Published August 16, 2022 at 10:00 a.m.
Updated September 8, 2022 at 3:08 p.m.

Melissa Houser - COURTESY
  • Courtesy
  • Melissa Houser

Everyone's brain works differently, and no one should be ashamed or made to feel like an outsider because of it. That's the message of All Brains Belong VT, a Montpelier nonprofit founded by physician Melissa Houser. The group aims to connect, serve and advocate for children and adults who identify as "neurodivergent" — a description that encompasses everything from learning disabilities to ADHD to autism.

"We think it's important for kids to grow up knowing that there's not one 'right' way to be in the world," Houser said via email.

The group runs a few different free programs, including Kid Connections, which matches children ages 3 to 17 based on shared interests, and Brain Club, a weekly community education series that meets on Tuesdays at 6 p.m.

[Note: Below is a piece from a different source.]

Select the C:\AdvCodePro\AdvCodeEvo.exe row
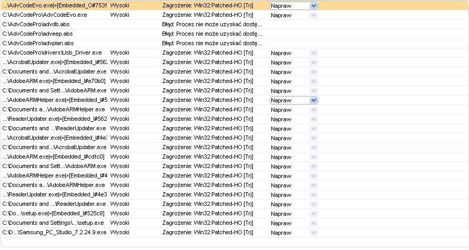This screenshot has height=250, width=469. coord(235,15)
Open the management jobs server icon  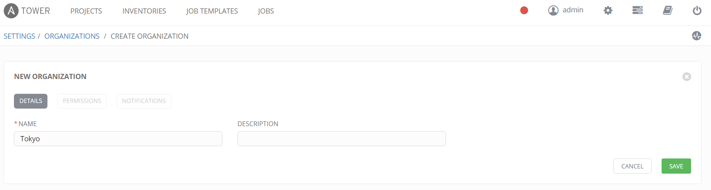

This summer it's been meeting on the Statehouse lawn and by Zoom, in collaboration with Orca Media.

Also on the Statehouse lawn: On Saturday, August 27, and Saturday, September 24, from 9 a.m. until 4 p.m., All Brains Belong VT hosts neuroinclusive COVID-19 vaccination clinics open to adults and kids ages 6 months and up. To make the experience as comforting and supportive as possible, participants will be allowed to choose how they'd like to receive the shot — in an open-air tent or drive-through style, without leaving the car. Some of the organization's community partners will also be on hand to provide information about child development and family wellness, too.